Operand OMP_CRITICAL_NAME is an optional identifier to label the critical section.

OMP_RETURN#

This does not represent any OpenMP directive, it is an artificial marker to indicate the end of the body of an OpenMP. It is used by the flow graph (tree-cfg.cc) and OpenMP region building code (omp-low.cc).

OMP_CONTINUE#

Similarly, this instruction does not represent an OpenMP directive, it is used by OMP_FOR (and similar codes) as well as OMP_SECTIONS to mark the place where the code needs to loop to the next iteration, or the next section, respectively.

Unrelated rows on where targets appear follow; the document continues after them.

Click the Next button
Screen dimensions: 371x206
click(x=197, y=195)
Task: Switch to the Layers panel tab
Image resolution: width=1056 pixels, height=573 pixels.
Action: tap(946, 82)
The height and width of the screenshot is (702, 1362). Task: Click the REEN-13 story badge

In some cases, OMP_CONTINUE is placed right before OMP_RETURN. But if there are cleanups that need to occur right after the looping body, it will be emitted between OMP_CONTINUE and OMP_RETURN.

OMP_ATOMIC#

Represents #pragma omp atomic.

Operand 0 is the address at which the atomic operation is to be performed.

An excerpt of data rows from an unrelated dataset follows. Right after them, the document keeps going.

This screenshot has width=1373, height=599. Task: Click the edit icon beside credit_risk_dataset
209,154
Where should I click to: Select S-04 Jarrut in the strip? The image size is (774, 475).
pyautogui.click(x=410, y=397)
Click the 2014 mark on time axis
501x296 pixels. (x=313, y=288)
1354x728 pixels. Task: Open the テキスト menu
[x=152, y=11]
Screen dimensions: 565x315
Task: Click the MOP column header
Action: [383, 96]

Operand 1 is the expression to evaluate. The gimplifier tries three alternative code generation strategies. Whenever possible, an atomic update built-in is used. If that fails, a compare-and-swap loop is attempted. If that also fails, a regular critical section around the expression is used.

OMP_CLAUSE#

Represents clauses associated with one of the OMP_ directives. Clauses are represented by separate subcodes defined in tree.h. Clauses codes can be one of: OMP_CLAUSE_PRIVATE, OMP_CLAUSE_SHARED, OMP_CLAUSE_FIRSTPRIVATE, OMP_CLAUSE_LASTPRIVATE, OMP_CLAUSE_COPYIN, OMP_CLAUSE_COPYPRIVATE, OMP_CLAUSE_IF, OMP_CLAUSE_NUM_THREADS, OMP_CLAUSE_SCHEDULE, OMP_CLAUSE_NOWAIT, OMP_CLAUSE_ORDERED, OMP_CLAUSE_DEFAULT, OMP_CLAUSE_REDUCTION, OMP_CLAUSE_COLLAPSE, OMP_CLAUSE_UNTIED, OMP_CLAUSE_FINAL, and OMP_CLAUSE_MERGEABLE. Each code represents the corresponding OpenMP clause.

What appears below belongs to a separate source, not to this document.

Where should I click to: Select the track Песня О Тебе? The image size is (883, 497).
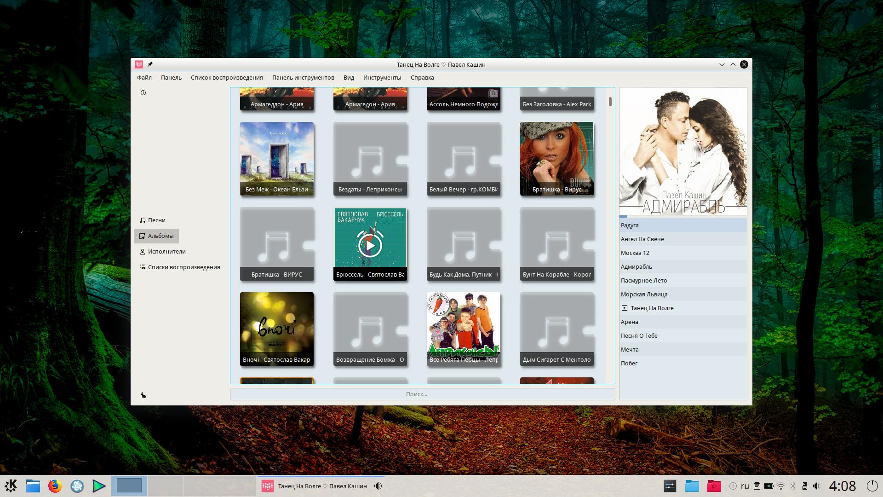[639, 336]
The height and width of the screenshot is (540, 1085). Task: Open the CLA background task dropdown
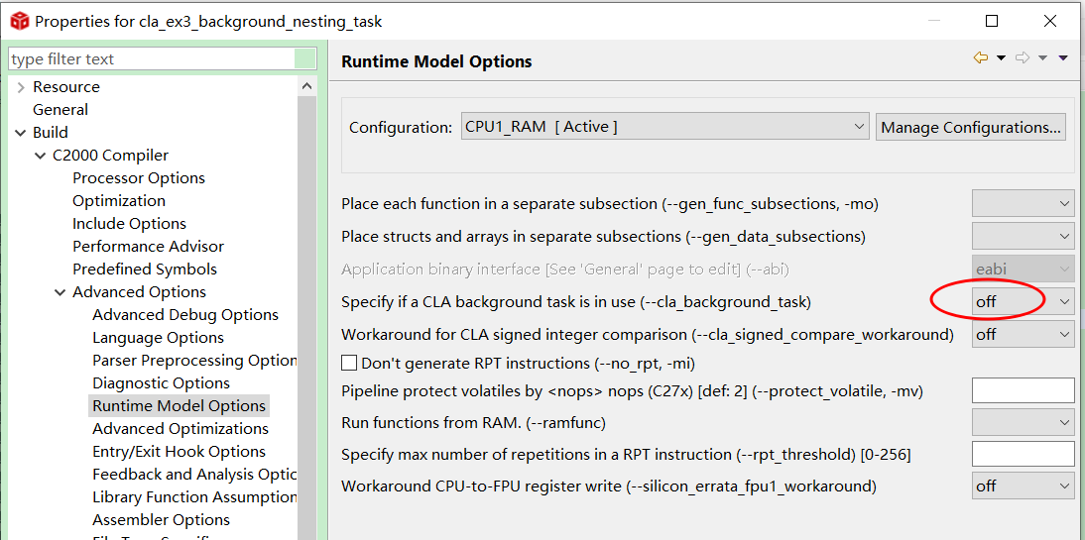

Clauses associated with the same directive are chained together via OMP_CLAUSE_CHAIN. Those clauses that accept a list of variables are restricted to exactly one, accessed with OMP_CLAUSE_VAR. Therefore, multiple variables under the same clause C need to be represented as multiple C clauses chained together. This facilitates adding new clauses during compilation.

OpenACC#

All the statements starting with OACC_ represent directives and clauses used by the OpenACC API https://www.openacc.org.

OACC_CACHE#

Represents #pragma acc cache (var ...).

OACC_DATA#

Represents #pragma acc data [clause1 ... clauseN].

OACC_DECLARE#

Represents #pragma acc declare [clause1 ... clauseN].

OACC_ENTER_DATA#

Represents #pragma acc enter data [clause1 ... clauseN].

OACC_EXIT_DATA#

Represents #pragma acc exit data [clause1 ... clauseN].

OACC_HOST_DATA#

Represents #pragma acc host_data [clause1 ... clauseN].

OACC_KERNELS#

Represents #pragma acc kernels [clause1 ... clauseN].

OACC_LOOP#

Represents #pragma acc loop [clause1 ... clauseN].

See the description of the OMP_FOR code.

OACC_PARALLEL#

Represents #pragma acc parallel [clause1 ... clauseN].

OACC_SERIAL#

Represents #pragma acc serial [clause1 ... clauseN].

OACC_UPDATE#

Represents #pragma acc update [clause1 ... clauseN].